Bondissant sur le toit de l'asile, la clone courut aussi vite qu'elle put et s'accrocha aux pieds d'un hélicoptère qui prenait son envol. Elle attendit qu'il soit suffisamment éloigné du bâtiment pour se laisser tomber, les arbres de la forêt sous elle amortissant sa chute (de plusieurs centaines de mètres quand même). Libre de l'emprise des scientifiques, elle entreprit de retrouver son chemin vers la ville pour se cacher et se nourrir.
[ Un ange passe, et quelques semaines aussi... ]
L'asile de Seïkusu travaillait en étroite collaboration avec une grande firme pharmaceutique aux ramifications mondiales :
GENTEK. Par conséquent, elle était étroitement liée à l'organisme paramilitaire nommé la
BlackWatch. Et donc, corollairement, l'asile disposait de moyens d'actions assez importants. Notamment une force spéciale dédiée à la protection du complexe psychiatrique et, plus rarement, à la poursuite de fugitifs.
Laura Kinney étant une mutante, elle est considérée comme dangereuse. D'autant plus qu'elle devenait incontrôlable en présence d'une certaine odeur, et qu'elle était en partie amnésique aussi. Son évasion préoccupait beaucoup
Aishiro Togeki, le directeur et principal actionnaire de l'asile. Il avait mis sur les traces de la mutante plusieurs de ces combattants spéciaux, discrets et surentraînés. Leurs ordres étaient clairs.
Ramener l'individu mutant en un seul morceau et en vie, et détruire toute trace de son passage dans la ville. Ce dernier ordre incluait forcément la suppression de tous ceux qui l'avaient vue ou qui l'avaient aidée.

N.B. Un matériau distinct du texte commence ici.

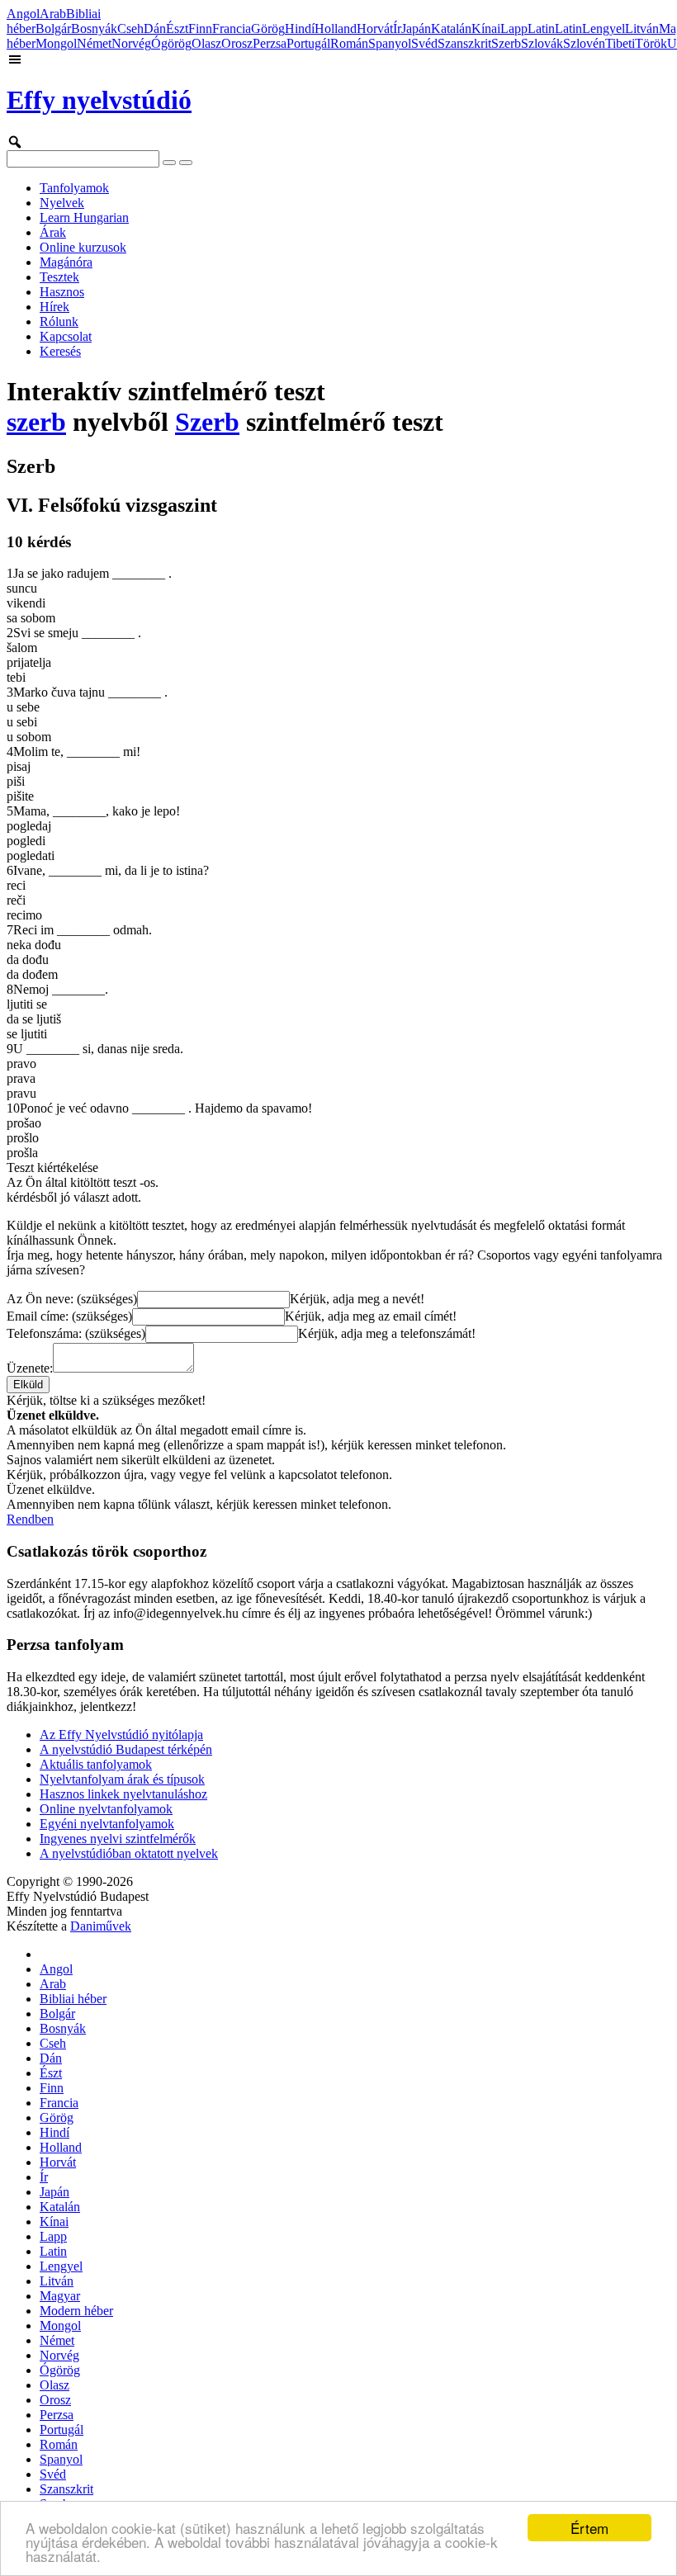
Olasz (206, 43)
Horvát (375, 28)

Mais Laura était ingénieuse. Un instinct sauvage la guidait, et elle échappait brillamment aux chiens lancés à ses trousses.
Jusqu'à ce soir.
Éperdue, elle courrait dans les rues peu éclairées de la ville. Elle avait semé ses poursuivants un quart d'heure plus tôt, mais elle avait l'impression de les entendre encore, juste derrière elle. Elle accéléra ses foulées, l'adrénaline montant de plus belle quand un couvercle de poubelle tomba.
Et soudain, un éclair blanc. Un son de klaxon trop bruyant. Et le choc. Brutal. Bruyant.
Propulsée sur le sol, quelques mètres plus loin de la voiture emboutie, Laura était étendu sur le dos. Sa poitrine se soulevait à un rythme effréné. Le tee-shirt trop large qu'elle portait était déchiré un peu partout et surtout pas mal sale. Il en allait de même pour le pantalon rapiécé et pour la blouse qui avait due être blanche un jour et qui lui servait de ceinture.
Les multiples contusions qui couvraient le corps de la belle s'effacèrent rapidement, et ses os se replacèrent correctement en quelques craquements. Très vite, la mutante roula sur le ventre et se releva avec des mouvements saccadés. Elle releva la tête d'un coup, sa crinière brune et sale volant dans l'air et retombant dans son dos. Ses yeux chocolat étincelaient de fureur. A cause de cet accident, elle avait de fortes chances d'être retrouvée par les chiens à sa recherche. Mais elle ne pensa pas un instant à détaler le plus vite possible. Non.
Elle se redressa et bondit sur le capot froissé et embouti du véhicule fumant. Ses deux griffes à droite déchirèrent la tôle comme si c'était du beurre. Son poing gauche percuta le pare-brise qui s'était pailleté, le faisant exploser. Les coupures disparurent presque instantanément. Ses doigts se refermèrent sur le tissu du haut de l'individu étant dans l'habitacle. Elle le tira vers elle, comme s'il ne pesait rien, et le propulsa au-dehors, sur le bitume de la route. Elle n'était pas là pour le sauver, non. Elle voulait passer sa colère sur quelqu'un. Elle voulait se défouler, et ses griffes sorties, autant aux mains qu'aux pieds, ne manquaient pas d'exprimer son hostilité.